* DATA TO PROCESS
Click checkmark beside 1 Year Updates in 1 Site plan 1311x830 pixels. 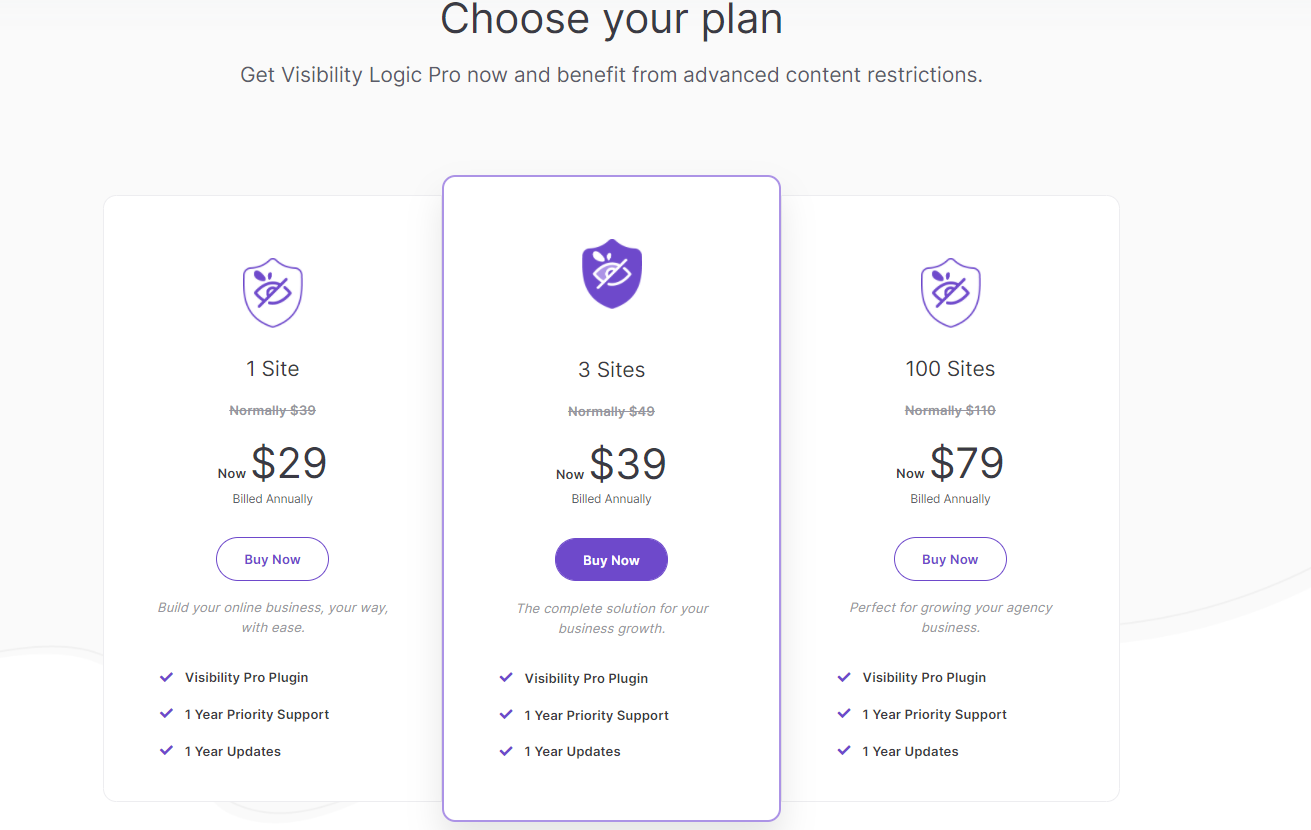tap(166, 751)
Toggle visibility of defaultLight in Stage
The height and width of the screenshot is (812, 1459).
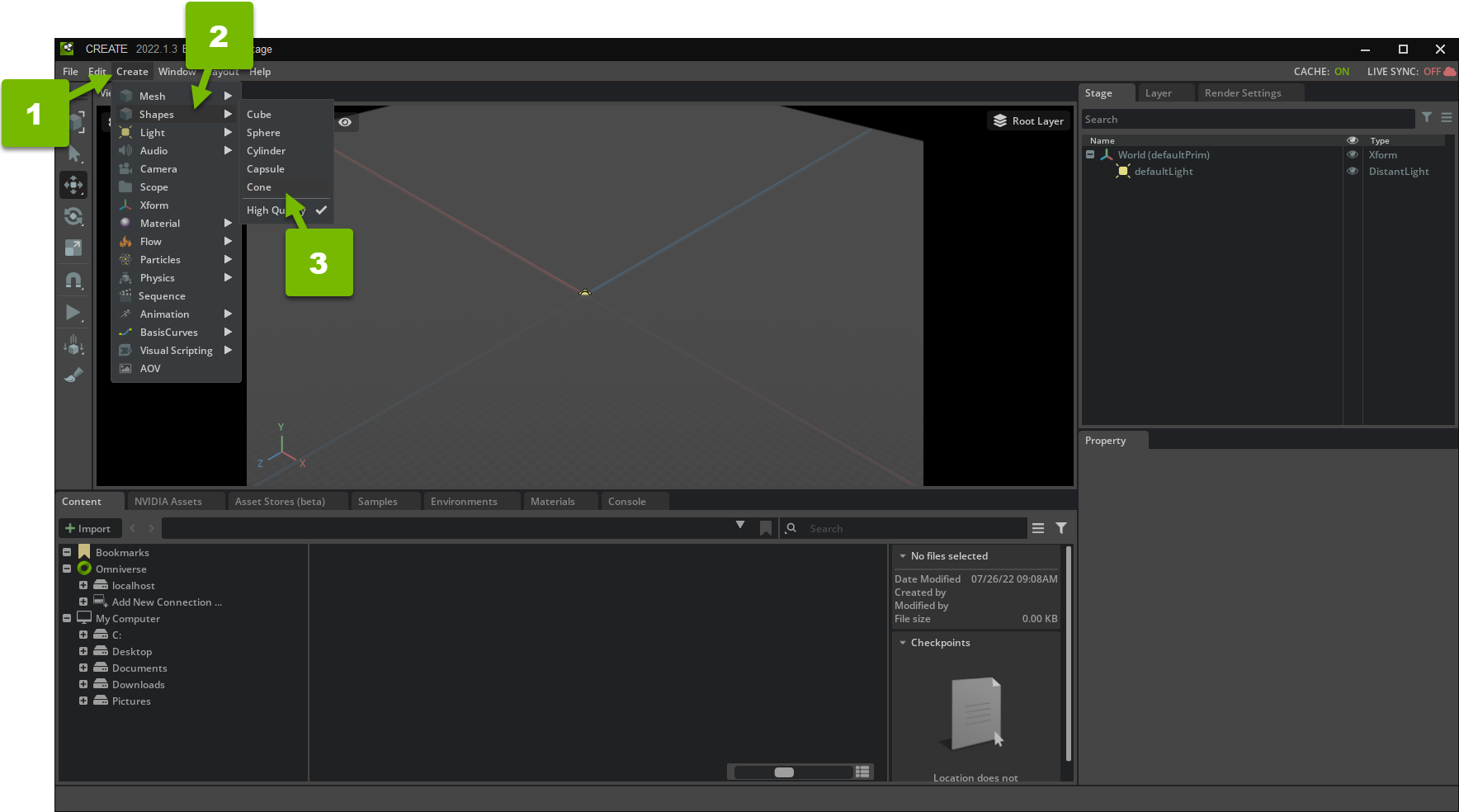point(1353,172)
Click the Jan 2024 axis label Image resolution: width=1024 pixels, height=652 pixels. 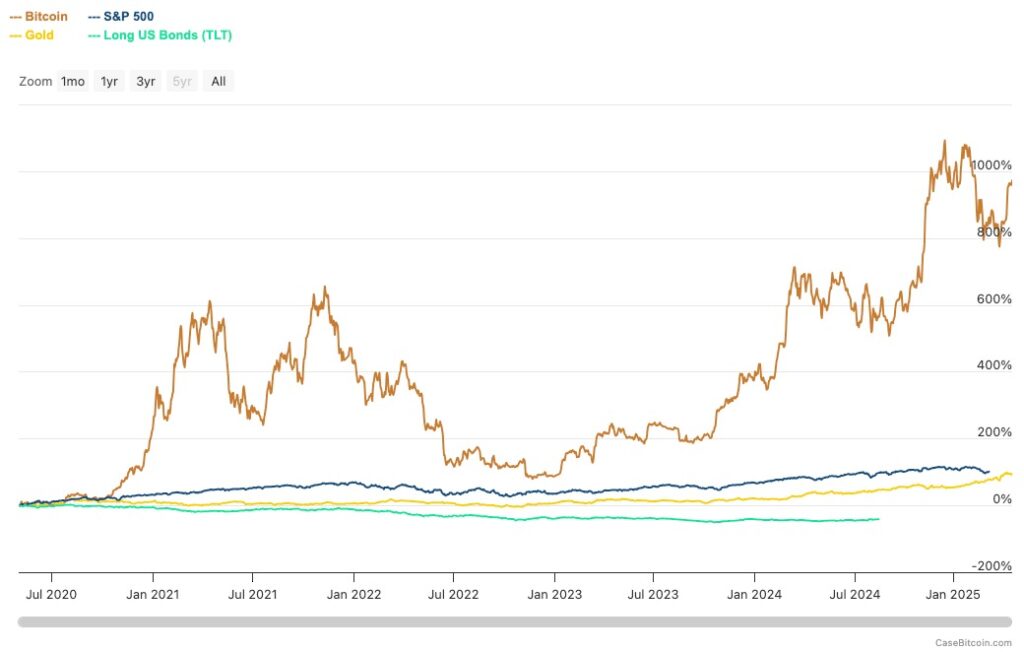click(x=754, y=595)
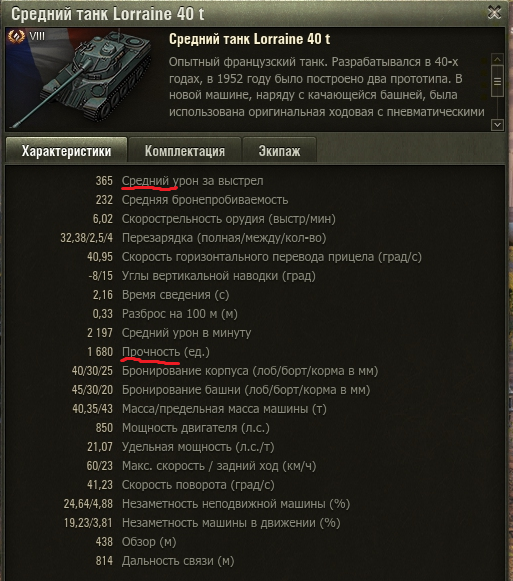513x581 pixels.
Task: Click the tier VIII label on thumbnail
Action: [x=37, y=36]
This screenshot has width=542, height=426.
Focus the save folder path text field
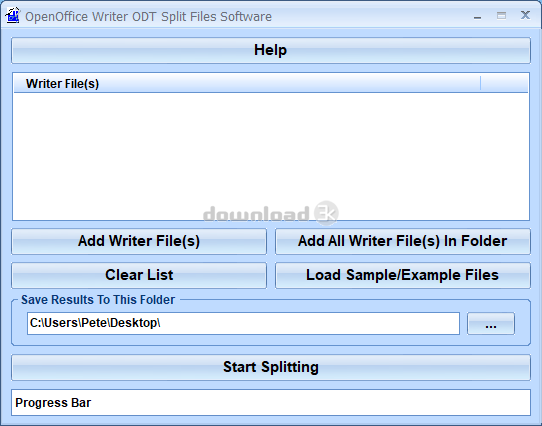click(x=243, y=323)
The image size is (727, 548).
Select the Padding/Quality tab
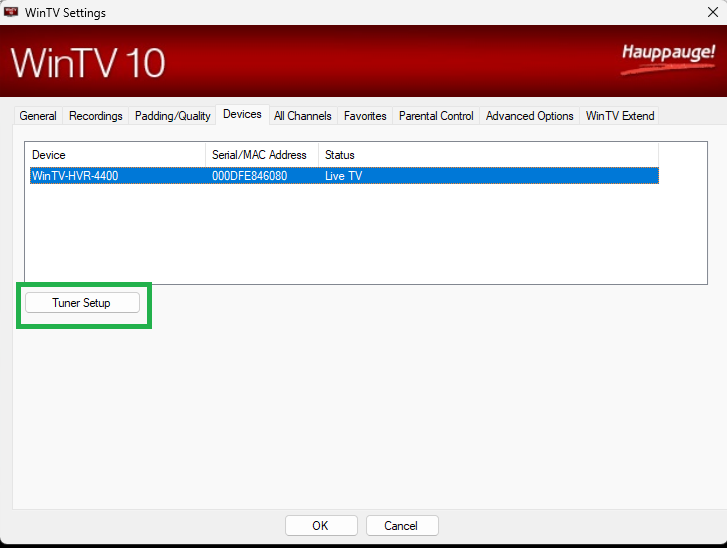(172, 116)
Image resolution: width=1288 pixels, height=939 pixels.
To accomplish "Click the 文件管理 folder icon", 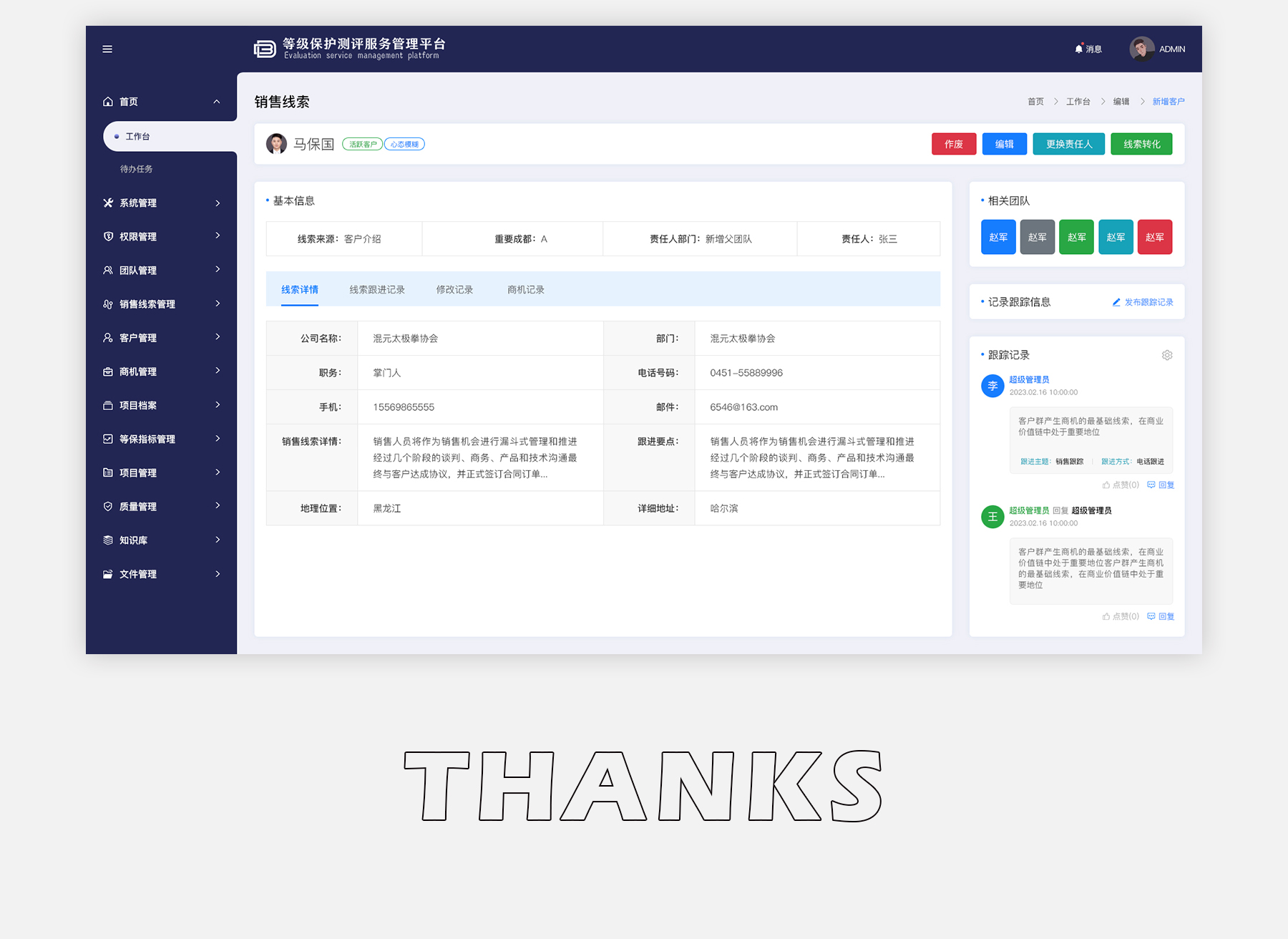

* WHAT IS BEING ASKED
Every line from the one bearing "Select the Padding/Quality tab" through the end of the data above must be output exactly, and no picture may appear.

* EXERCISE RESPONSE
Select the Padding/Quality tab
(172, 116)
Image resolution: width=1288 pixels, height=939 pixels.
To accomplish "Click the 文件管理 folder icon", 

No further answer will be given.